2002/04/25 – 2010/2/2

That’s kind of a lot of TWOs–two thousand ten two two.  Maybe we are saying twenty ten now.

February Second, twenty ten. That is almost eight years after I started this blog. I just realized that means I’ve only been working on my book, The Russian American School of Tomorrow for seven years. I was beginning to feel like it was more than a hundred already.

But let me begin again:

Friends! Readers! Spammenters! Lend me your eyes!

Welcome to February. What will this month portend? I’m looking forward to it. Last weekend, before february started, Chris cleaned the garage by putting up shelving around the edges. He threw out a lot of things, and things are accessible now.

In every relationship, it is always the other person’s things that take up all the space. He immediately pointed out to me all the stuff I had that should be discarded. Fine. There were several boxes of clothes.

CLOTHES! an archeological TELL of clothing.  A dress I sewed for myself as a teenager. I LOVED that blue dress. Needs a little hemming, but I can wear it again.

Extracted data:
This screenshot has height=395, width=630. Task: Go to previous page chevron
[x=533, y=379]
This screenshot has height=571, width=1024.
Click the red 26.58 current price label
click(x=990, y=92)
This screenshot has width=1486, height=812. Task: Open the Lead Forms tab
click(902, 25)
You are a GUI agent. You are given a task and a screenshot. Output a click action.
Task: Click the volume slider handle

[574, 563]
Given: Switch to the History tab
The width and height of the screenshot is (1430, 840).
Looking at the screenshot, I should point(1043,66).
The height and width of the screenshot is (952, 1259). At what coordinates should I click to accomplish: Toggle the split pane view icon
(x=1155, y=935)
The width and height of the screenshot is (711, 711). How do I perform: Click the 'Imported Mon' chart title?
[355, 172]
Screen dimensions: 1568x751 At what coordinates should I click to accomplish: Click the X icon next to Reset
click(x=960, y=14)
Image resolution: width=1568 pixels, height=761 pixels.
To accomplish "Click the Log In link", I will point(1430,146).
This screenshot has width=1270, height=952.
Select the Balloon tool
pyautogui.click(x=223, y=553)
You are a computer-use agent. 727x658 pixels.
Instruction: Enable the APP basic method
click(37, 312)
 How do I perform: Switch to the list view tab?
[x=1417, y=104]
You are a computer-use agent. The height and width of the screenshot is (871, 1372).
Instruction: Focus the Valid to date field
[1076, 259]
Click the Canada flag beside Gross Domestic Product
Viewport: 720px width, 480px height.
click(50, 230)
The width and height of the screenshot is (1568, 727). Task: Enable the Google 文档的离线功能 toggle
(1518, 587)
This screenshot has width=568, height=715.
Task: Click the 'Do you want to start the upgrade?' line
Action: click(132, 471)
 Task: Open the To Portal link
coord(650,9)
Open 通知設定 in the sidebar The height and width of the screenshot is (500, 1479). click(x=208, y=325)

What the task asks: Continue the blog entry about clearing out the garage, picking up after its final sentence.

Reply:
My high school graduation dress! that confection I designed at age 17 to fulfill all the stifled formals I had missed by not attending a regular school.

It still fits, but only because … I was a slender yet voluptious teenager. I was drop-dead gorgeous, yet convinced I was very ugly. Seventeen magazine told me that models (the standard of beauty for everyone, don’t you know?) were 5’9 and weighed 115 pounds. I didn’t eat for a week and got down to 150, a weight I shall never see again. Ah…Isn’t it a shame that youth is wasted on the young? Anyway, when my mother was sewing the bodice of this dress, she refused to fit it. She said it was immodest, and my shape was hidden under a baggy bodice.

I’ve gained 20+ pounds in the intervening 20 years, and some inches on my waist. But the bodice still zips up.

I will have to post a picture for you all.

new trends in spam

So, I haven’t written in a while. Sorry folks. I had some thoughts  to share about my daughter’s just-past first birthday, so I came here ready to post.

First, I stopped in the comments folder. Mostly it is spam, but I live for the responses from real reader. In the spam file, the first comment I found was this one, from a Carol Miller:

Please don’t take this the wrong way. I think your overall ideas are fine but you might want to put a little more thought into your next posts. I say this becuase it seems like your writing style has gone downhill a bit as opposed to your previous posts. – C.

Really, Carol? I wonder what she means. This comment is in response to this post. You don’t need to follow the link. It’s a video of Veronica scooting.

On further examination, Carol’s comment included a website link.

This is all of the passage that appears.